Cities across California are facing a budget crisis unlike anything in the state’s history. The economic tides have gone out and left Santa Monica looking embarrassingly naked with its epically large budget.
All residents, staff and officials should understand this reality: Everyone is going to lose something they love.
Years of infilling our eight square miles produced plentiful buckets of revenue for the city (and more than a few big developers). Rapid growth of tourism to a peak of $2 billion further added to the coffers.
Going forward, cuts are mandatory because the city has allowed programs to bloat when times were unusually good, and even prior to COVID-19 City Council was struggling to adapt to a more subdued economic landscape.
Without question, Santa Monica has spent years developing vastly more programs and services (with their corresponding staff) than similar sized cities. Whether the motivation was vanity, politics or economics doesn’t matter now. Santa Monica spends more per capita on its government than nearly anyone else and that has to be cut back down to size for the money just isn’t going to be there.

┄┄┄┄┄┄┄┄┄┄

● **ASSIGNED TASK A**:
According to the passage on Santa Monica's budget, what peak did tourism growth reach?
● **ASSIGNED TASK B**:
Reproduce the portion of the Santa Monica budget passage between "Going forward, cuts" and "to be there.", inclusive.

● **Data items**:
┄┄┄┄┄┄┄┄┄┄

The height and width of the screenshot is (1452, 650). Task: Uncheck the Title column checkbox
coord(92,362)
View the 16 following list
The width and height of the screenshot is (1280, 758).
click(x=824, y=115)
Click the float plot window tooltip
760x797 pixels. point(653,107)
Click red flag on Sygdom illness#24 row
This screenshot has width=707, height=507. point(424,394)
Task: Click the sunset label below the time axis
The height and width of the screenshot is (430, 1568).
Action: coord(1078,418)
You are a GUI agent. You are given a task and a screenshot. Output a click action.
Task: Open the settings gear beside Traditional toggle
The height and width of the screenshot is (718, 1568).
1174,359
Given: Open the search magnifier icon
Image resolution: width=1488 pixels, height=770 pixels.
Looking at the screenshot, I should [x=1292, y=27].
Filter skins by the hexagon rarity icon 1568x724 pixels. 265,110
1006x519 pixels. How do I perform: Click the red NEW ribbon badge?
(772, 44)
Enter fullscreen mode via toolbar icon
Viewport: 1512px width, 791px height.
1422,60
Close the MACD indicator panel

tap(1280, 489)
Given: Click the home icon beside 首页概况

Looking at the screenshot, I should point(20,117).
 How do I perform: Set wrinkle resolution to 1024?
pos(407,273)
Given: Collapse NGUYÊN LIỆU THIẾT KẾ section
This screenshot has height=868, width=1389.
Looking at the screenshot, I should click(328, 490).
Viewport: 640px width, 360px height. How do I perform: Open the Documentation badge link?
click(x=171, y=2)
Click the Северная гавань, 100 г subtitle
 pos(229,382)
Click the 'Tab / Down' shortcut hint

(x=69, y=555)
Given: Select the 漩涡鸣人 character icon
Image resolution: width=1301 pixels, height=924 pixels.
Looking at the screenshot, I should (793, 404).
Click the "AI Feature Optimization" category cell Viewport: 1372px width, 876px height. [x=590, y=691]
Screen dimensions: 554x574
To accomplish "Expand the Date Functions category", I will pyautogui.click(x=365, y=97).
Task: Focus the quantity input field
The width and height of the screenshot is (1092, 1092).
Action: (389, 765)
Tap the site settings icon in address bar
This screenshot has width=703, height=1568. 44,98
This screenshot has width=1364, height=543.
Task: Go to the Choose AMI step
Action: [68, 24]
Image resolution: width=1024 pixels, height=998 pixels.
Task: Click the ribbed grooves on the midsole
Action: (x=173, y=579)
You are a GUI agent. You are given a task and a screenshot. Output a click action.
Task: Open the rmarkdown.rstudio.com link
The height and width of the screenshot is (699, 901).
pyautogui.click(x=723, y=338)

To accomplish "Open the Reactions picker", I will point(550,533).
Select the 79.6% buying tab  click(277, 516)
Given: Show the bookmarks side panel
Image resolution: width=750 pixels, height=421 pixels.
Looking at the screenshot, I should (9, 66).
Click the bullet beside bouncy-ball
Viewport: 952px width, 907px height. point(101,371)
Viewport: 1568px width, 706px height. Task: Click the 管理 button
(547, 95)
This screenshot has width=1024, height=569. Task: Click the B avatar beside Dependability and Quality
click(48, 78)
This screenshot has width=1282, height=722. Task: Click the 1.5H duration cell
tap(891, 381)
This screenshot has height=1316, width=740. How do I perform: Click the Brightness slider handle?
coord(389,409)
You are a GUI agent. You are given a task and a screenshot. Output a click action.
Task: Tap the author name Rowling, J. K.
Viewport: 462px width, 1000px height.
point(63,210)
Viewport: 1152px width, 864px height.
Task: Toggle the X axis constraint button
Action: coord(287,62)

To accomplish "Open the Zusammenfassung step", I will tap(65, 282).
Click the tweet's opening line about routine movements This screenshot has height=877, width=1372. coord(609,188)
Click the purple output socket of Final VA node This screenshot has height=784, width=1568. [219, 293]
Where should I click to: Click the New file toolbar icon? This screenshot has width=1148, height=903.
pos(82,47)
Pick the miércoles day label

┄┄┄┄┄┄┄┄┄┄

● **ANSWER A**:
Tourism grew to a peak of $2 billion.

● **ANSWER B**:
Going forward, cuts are mandatory because the city has allowed programs to bloat when times were unusually good, and even prior to COVID-19 City Council was struggling to adapt to a more subdued economic landscape.
Without question, Santa Monica has spent years developing vastly more programs and services (with their corresponding staff) than similar sized cities. Whether the motivation was vanity, politics or economics doesn’t matter now. Santa Monica spends more per capita on its government than nearly anyone else and that has to be cut back down to size for the money just isn’t going to be there.